▸ **WORK REQUEST**: Number of lines below with the word "switch": give it and nothing more.

....................

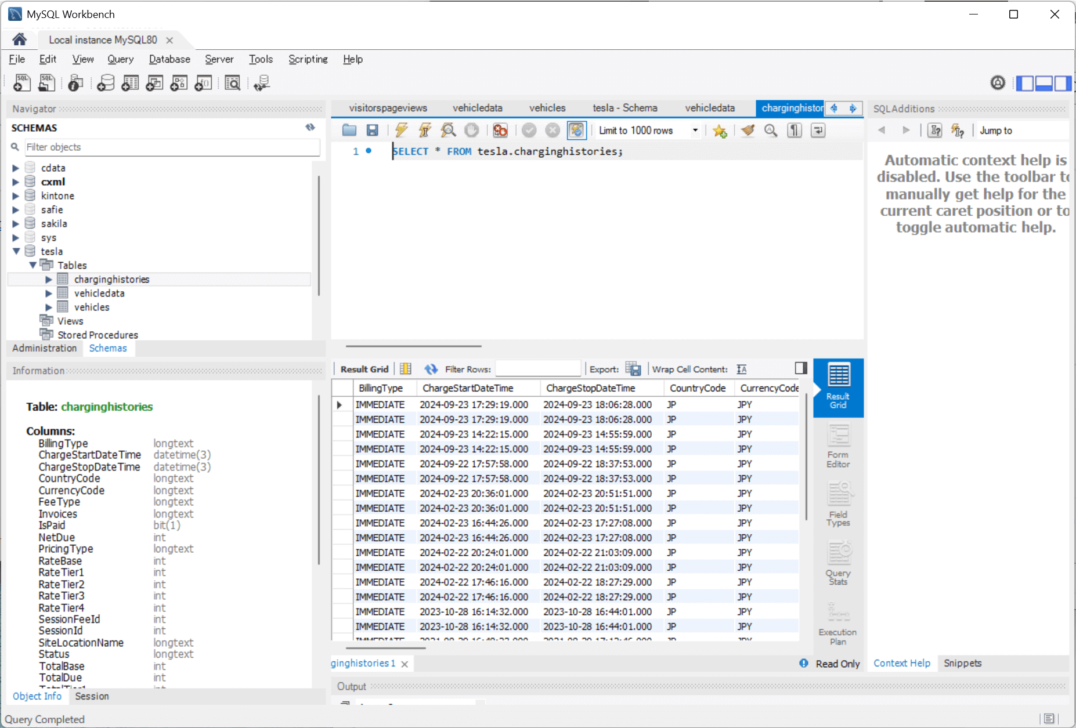Click the Beautify query broom icon
The height and width of the screenshot is (728, 1076).
coord(748,131)
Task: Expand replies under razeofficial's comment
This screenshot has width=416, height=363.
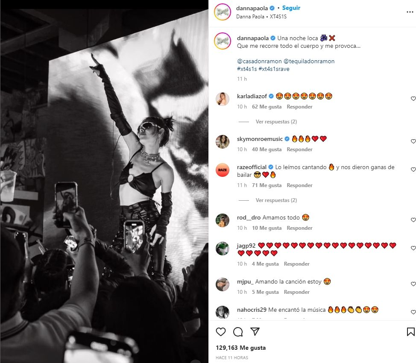Action: 276,200
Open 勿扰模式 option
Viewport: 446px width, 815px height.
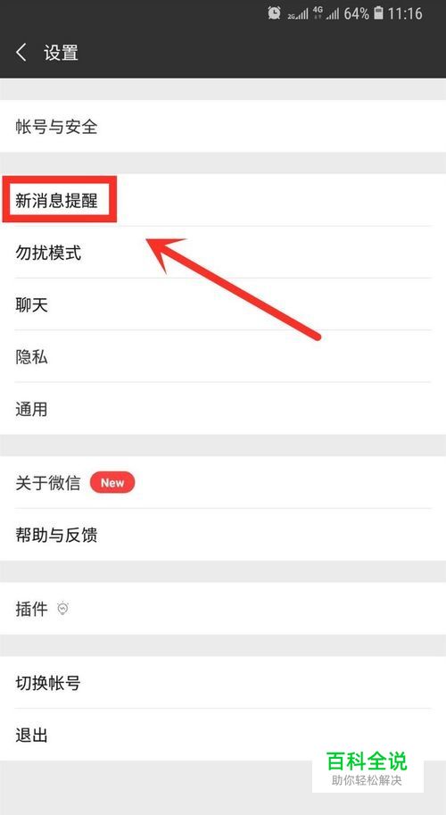pyautogui.click(x=223, y=253)
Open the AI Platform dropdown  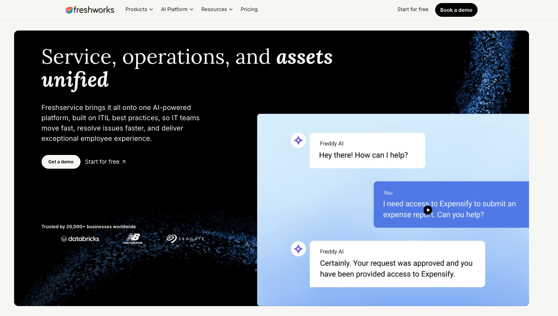pyautogui.click(x=177, y=9)
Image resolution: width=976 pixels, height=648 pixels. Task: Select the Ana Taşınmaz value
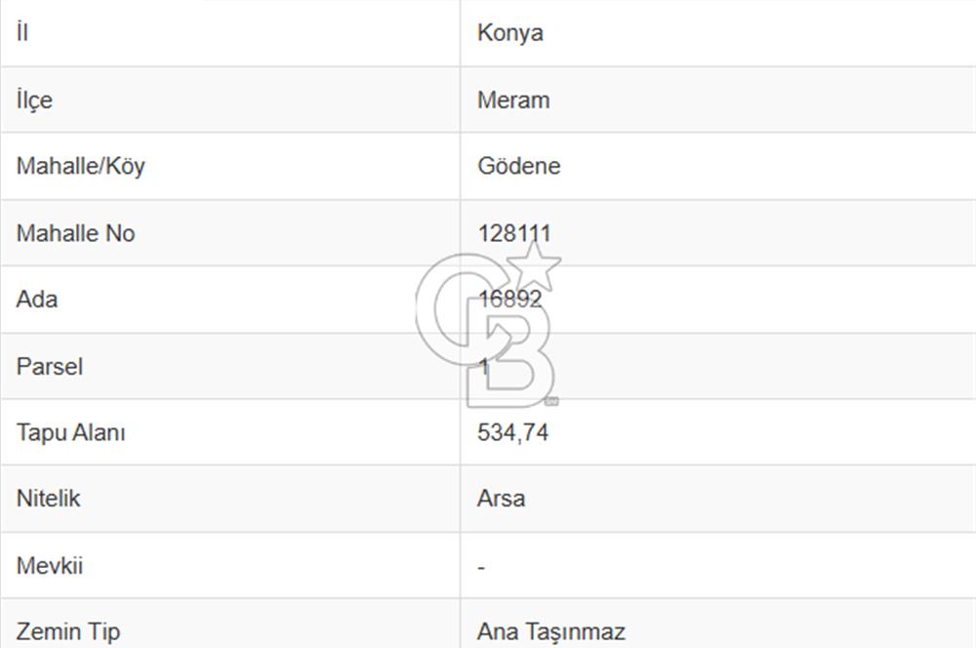pyautogui.click(x=550, y=631)
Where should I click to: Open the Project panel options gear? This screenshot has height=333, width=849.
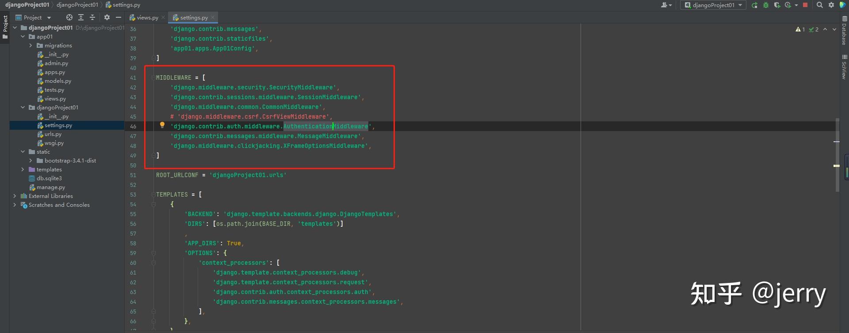[107, 17]
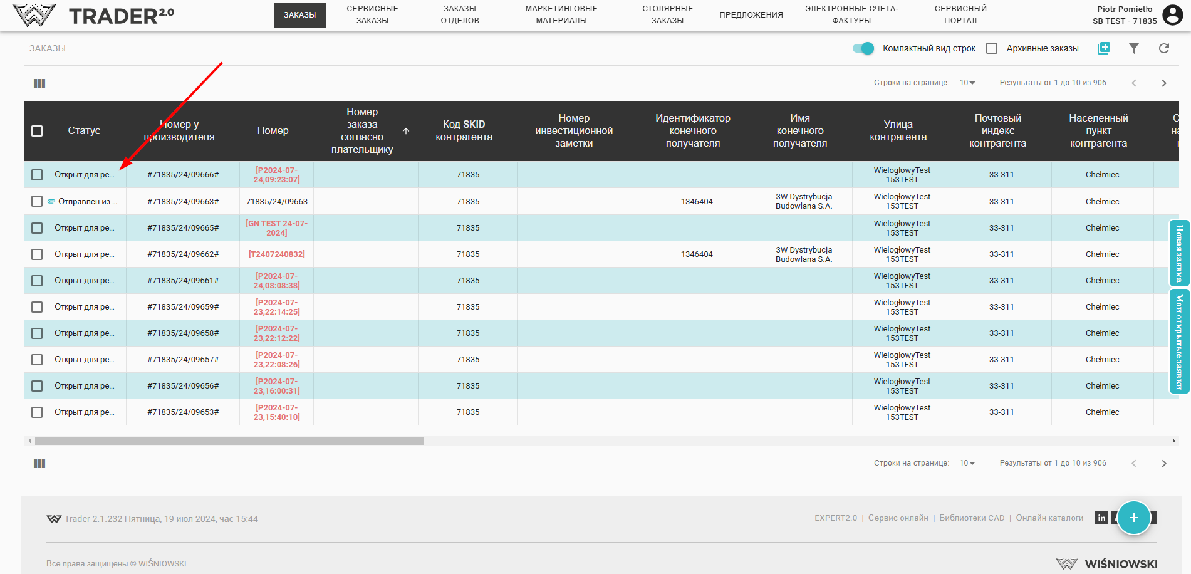This screenshot has width=1191, height=574.
Task: Open the Сервисные заказы tab
Action: 372,14

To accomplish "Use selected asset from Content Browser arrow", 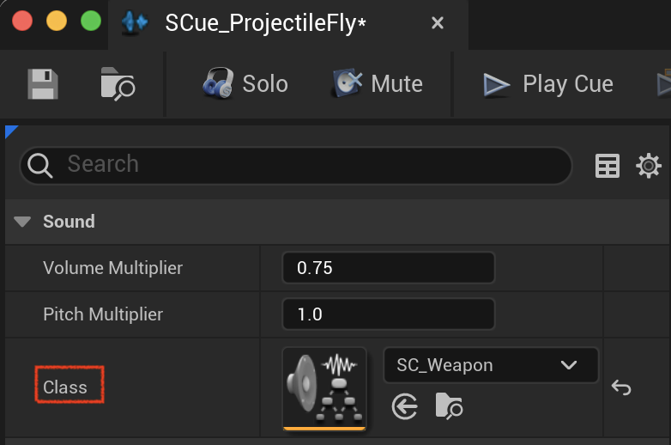I will pos(404,405).
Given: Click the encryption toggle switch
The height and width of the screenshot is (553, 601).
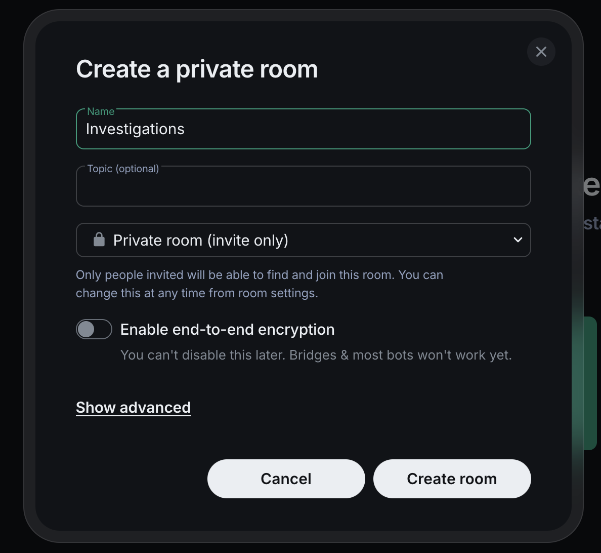Looking at the screenshot, I should tap(94, 329).

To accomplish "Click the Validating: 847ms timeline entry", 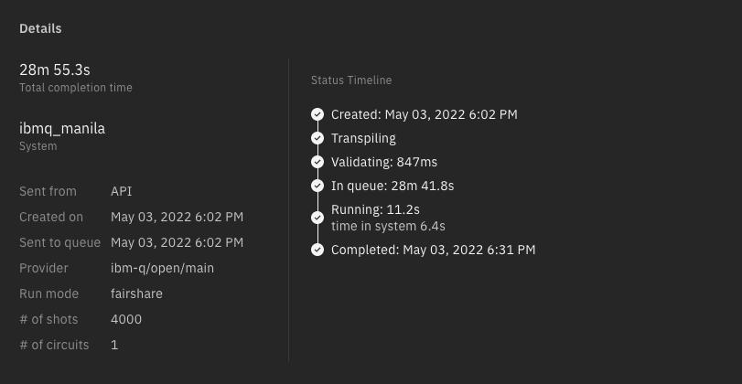I will [384, 162].
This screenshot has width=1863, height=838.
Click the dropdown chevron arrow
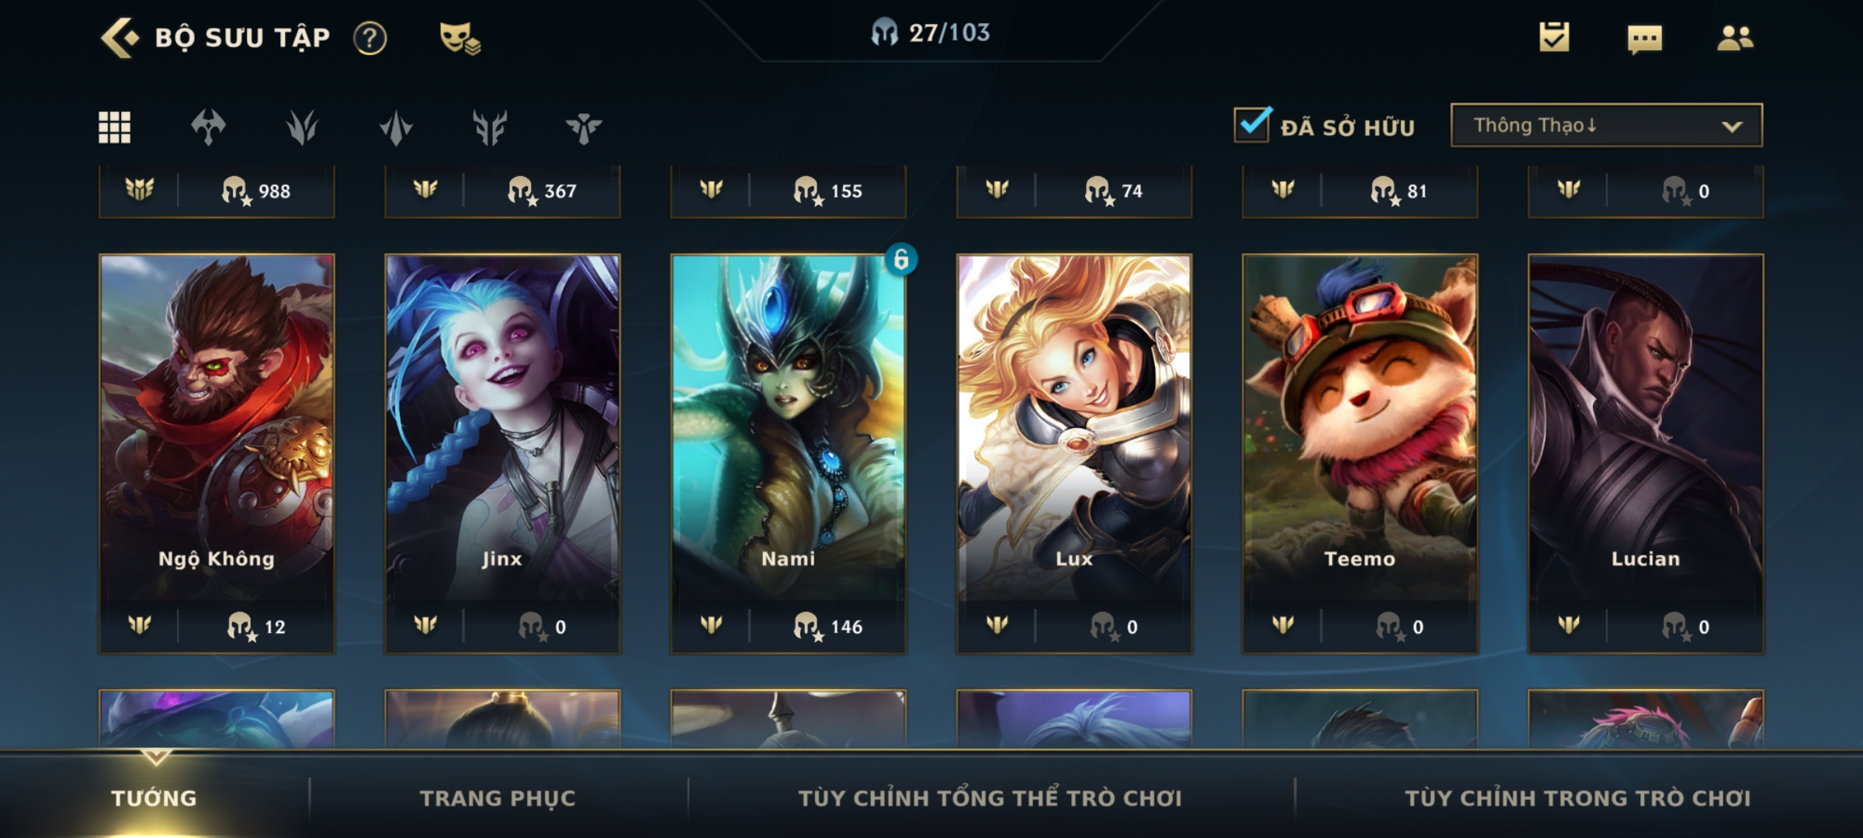1732,126
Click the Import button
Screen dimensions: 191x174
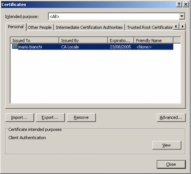[20, 117]
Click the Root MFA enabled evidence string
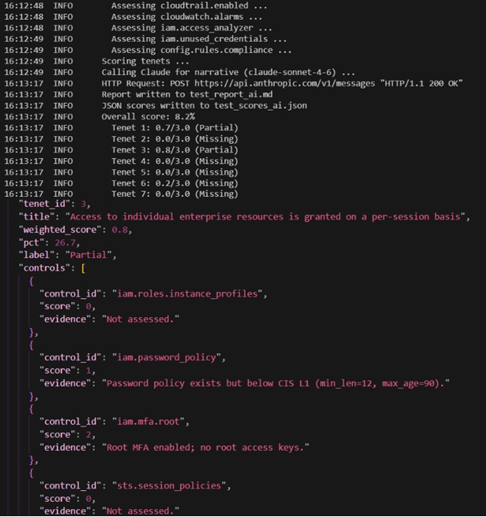The height and width of the screenshot is (517, 486). (205, 447)
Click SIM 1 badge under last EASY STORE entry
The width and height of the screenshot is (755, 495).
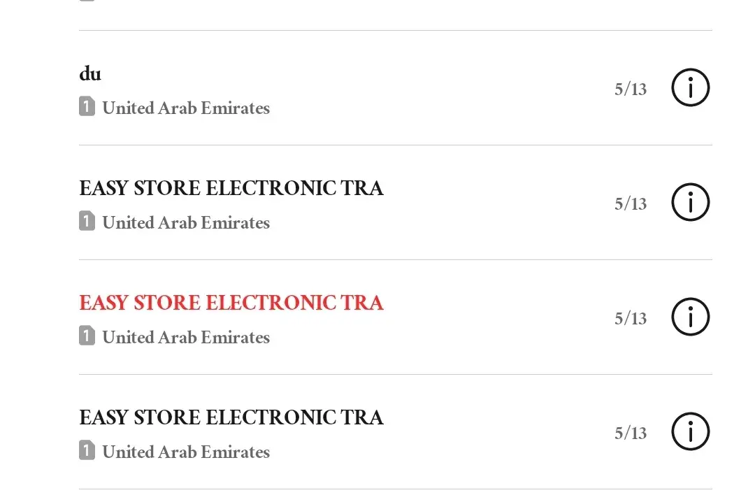tap(87, 451)
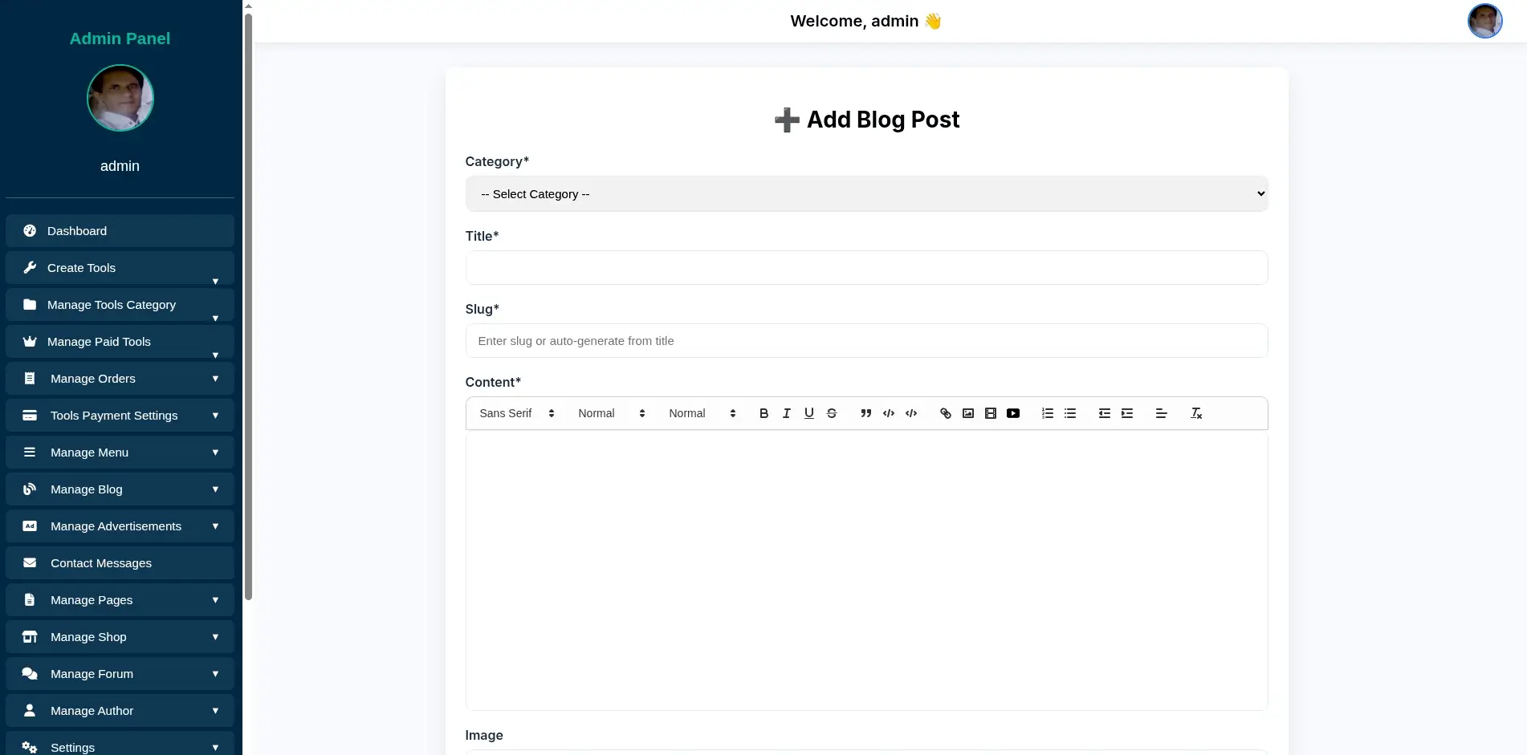Image resolution: width=1527 pixels, height=755 pixels.
Task: Increase indent in the editor toolbar
Action: tap(1126, 413)
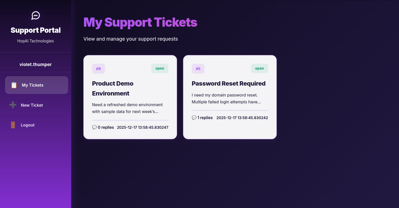Log out using the Logout link
399x208 pixels.
coord(27,125)
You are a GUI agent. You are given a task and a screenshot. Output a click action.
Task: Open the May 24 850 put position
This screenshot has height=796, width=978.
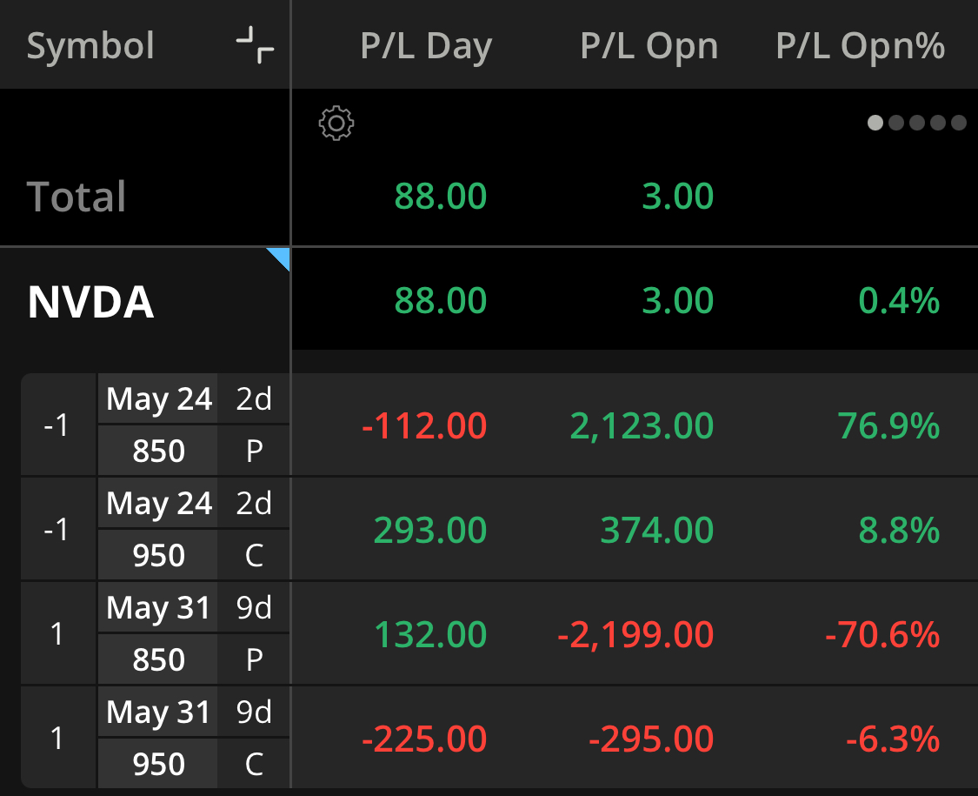499,425
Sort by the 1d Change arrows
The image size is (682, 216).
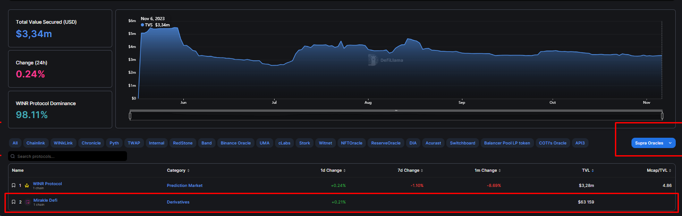(x=344, y=170)
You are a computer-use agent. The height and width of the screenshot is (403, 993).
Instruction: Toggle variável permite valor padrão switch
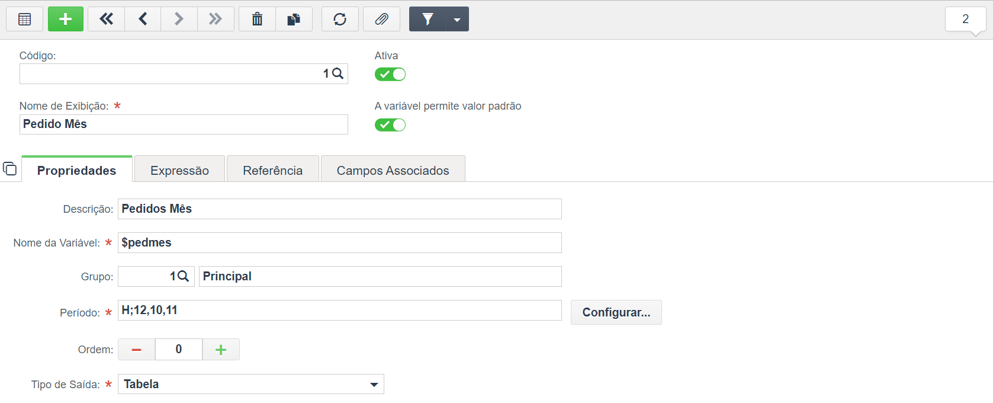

....................

▸ **EXERCISE RESPONSE**: 2